[Текст]:

►

Если говорить про украинскую композиторскую школу, то, на мой взгляд, большего ретроспективного внимания заслуживают фигуры Бориса Лятошинского и нашего современника Леонида Грабовского.

К. Я.: Твоя семейная история также интересна и связана с именем Романа Новосада, который во время своего обучения в Венской Консерватории в 1942 году сблизился с Вильгельмом фон Габсбургом (Василем Вышиваным) и попал в самую гущу политических событий тех лет. Можешь подробнее рассказать об этой истории?

А. Р.: Удивительно, но в своем крымском детстве я и близко не понимал, какой жизненный путь пришлось пройти моему деду. Да и нечем было понимать: на тот момент слишком разителен был контраст реальности, в которой я рос. Все, что необычного и странного я подмечал — это абсолютное владение немецким и польским языками, особые светские манеры, постоянные корреспонденции с загадочными друзьями из Австрии, Польши, Америки и Канады, огромные полки с книгами и партитурами, язык которых был чаще всего не понятен, глубинное неприятие уже на тот момент постсоветского наследия, не наигранный патриотизм и особая щепетильность в подходе к хлебу насущному, выдававшая бывшего узника концентрационного лагеря — все это казалось какой-то нездешней загадочно-скрытой гранью очень близкого человека.

Уже позже я догадался, что после долгих лет преследований, обысков и доносов у человека вырабатывается некоторая своя личная «подписка о не разглашении», даже если новые условия жизни больше не предполагают постоянного страха за жизнь близких.

◄

[Извлеченные материалы]:

►

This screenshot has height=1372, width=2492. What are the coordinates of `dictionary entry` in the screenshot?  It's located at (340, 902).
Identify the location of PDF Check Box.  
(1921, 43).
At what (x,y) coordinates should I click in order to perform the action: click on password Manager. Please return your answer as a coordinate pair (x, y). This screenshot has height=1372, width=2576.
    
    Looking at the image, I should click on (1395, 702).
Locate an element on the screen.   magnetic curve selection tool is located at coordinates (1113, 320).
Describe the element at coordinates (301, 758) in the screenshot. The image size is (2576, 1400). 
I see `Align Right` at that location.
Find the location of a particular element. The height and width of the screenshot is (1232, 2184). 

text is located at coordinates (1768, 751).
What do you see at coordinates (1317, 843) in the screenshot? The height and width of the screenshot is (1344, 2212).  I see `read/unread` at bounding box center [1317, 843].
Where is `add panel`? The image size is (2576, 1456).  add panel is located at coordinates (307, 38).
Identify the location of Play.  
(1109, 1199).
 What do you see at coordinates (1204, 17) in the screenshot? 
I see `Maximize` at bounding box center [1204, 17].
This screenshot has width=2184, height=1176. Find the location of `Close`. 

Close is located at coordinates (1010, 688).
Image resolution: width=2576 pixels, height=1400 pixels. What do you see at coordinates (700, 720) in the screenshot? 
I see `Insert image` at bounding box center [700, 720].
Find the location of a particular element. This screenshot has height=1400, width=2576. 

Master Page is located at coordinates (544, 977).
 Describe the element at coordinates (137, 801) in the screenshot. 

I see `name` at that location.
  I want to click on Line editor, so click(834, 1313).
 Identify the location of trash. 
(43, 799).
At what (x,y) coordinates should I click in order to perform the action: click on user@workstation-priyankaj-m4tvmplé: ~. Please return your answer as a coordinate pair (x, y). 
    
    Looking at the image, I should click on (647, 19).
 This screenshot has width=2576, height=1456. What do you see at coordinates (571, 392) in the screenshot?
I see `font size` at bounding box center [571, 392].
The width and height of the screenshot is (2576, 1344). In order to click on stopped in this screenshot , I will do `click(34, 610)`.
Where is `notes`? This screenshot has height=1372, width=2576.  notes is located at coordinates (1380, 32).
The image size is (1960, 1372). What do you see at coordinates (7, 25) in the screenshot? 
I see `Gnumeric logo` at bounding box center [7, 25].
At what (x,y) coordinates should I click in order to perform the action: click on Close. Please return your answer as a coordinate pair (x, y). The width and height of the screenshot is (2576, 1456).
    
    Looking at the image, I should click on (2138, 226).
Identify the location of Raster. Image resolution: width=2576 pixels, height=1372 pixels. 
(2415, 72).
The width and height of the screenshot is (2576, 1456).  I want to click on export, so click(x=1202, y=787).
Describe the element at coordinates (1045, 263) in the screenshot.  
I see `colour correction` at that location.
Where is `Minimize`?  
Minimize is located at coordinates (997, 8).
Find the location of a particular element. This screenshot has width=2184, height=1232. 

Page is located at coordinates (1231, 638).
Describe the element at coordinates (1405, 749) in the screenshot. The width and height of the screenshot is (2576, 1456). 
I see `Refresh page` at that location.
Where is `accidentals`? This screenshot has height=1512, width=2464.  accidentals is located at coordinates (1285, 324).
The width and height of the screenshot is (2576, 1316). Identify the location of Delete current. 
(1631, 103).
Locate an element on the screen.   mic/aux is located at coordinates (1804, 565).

◄

[Работа с материалом]:
[a] Перепишите фрагмент интервью начиная со слов «Если говорить про» и заканчивая словами «современника Леонида Грабовского.», заменив «композиторскую школу» на «музыкальную школу».
[b] Изложите в виде списка абзац интервью, начинающийся словами «Удивительно, но в своем крымском детстве», сохранив его основные факты.
[c] Перечислите все страны, из которых, согласно интервью, писали деду рассказчика его друзья.

[Решения]:
[a]
Если говорить про украинскую музыкальную школу, то, на мой взгляд, большего ретроспективного внимания заслуживают фигуры Бориса Лятошинского и нашего современника Леонида Грабовского.

[b]
В крымском детстве рассказчик не понимал, какой жизненный путь прошел его дед. Необычным в деде ему казалось следующее:
- свободное владение немецким и польским языками;
- особые светские манеры;
- постоянная переписка с друзьями из Австрии, Польши, Америки и Канады;
- большие полки с книгами и партитурами, чаще всего на непонятных языках;
- глубокое неприятие постсоветского наследия;
- ненаигранный патриотизм;
- особая щепетильность в отношении хлеба, выдававшая бывшего узника концентрационного лагеря.

[c] Австрия, Польша, Америка, Канада.